▶ **About this task**: Look through the data that follows and say how many of its lines contain "blue", giving the number only.
----------------
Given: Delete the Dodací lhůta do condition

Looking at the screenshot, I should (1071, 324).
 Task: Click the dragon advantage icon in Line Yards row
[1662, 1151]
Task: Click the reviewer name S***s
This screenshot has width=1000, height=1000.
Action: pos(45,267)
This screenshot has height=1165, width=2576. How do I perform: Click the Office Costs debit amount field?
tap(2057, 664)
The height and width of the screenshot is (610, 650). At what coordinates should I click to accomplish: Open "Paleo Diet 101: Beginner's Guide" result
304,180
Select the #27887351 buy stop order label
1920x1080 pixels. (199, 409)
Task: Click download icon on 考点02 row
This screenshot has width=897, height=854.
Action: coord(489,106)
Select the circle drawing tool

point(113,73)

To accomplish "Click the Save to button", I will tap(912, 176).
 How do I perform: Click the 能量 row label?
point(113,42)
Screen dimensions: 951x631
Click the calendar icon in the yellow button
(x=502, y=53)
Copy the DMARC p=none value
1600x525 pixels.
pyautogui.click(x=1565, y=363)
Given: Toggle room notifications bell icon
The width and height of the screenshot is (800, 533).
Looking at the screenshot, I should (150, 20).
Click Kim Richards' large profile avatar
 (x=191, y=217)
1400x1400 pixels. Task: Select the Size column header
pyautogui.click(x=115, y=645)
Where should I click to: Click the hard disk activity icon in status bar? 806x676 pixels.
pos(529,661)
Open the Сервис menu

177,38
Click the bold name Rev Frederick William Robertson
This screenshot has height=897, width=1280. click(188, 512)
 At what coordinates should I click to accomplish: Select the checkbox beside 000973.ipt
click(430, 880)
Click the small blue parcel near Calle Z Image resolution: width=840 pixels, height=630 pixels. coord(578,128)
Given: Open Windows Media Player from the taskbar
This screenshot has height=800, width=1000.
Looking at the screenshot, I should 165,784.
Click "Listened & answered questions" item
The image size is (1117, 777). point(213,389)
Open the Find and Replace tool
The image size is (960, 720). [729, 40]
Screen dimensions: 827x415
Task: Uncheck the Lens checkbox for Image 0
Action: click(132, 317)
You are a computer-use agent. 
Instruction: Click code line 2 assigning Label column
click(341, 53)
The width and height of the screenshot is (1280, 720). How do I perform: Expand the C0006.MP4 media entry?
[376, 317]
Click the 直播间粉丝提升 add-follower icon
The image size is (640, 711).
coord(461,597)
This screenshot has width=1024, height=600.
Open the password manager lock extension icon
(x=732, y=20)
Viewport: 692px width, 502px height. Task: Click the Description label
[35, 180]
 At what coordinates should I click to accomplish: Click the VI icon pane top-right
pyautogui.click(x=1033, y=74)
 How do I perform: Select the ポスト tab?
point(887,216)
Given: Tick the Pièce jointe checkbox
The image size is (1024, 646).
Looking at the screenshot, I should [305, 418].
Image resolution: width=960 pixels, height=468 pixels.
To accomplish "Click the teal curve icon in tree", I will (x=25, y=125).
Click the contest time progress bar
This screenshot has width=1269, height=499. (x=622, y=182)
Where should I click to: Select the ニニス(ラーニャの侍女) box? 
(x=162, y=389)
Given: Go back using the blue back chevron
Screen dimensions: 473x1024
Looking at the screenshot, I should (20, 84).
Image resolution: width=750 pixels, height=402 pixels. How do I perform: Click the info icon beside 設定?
----------------
▶ **Answer**: 2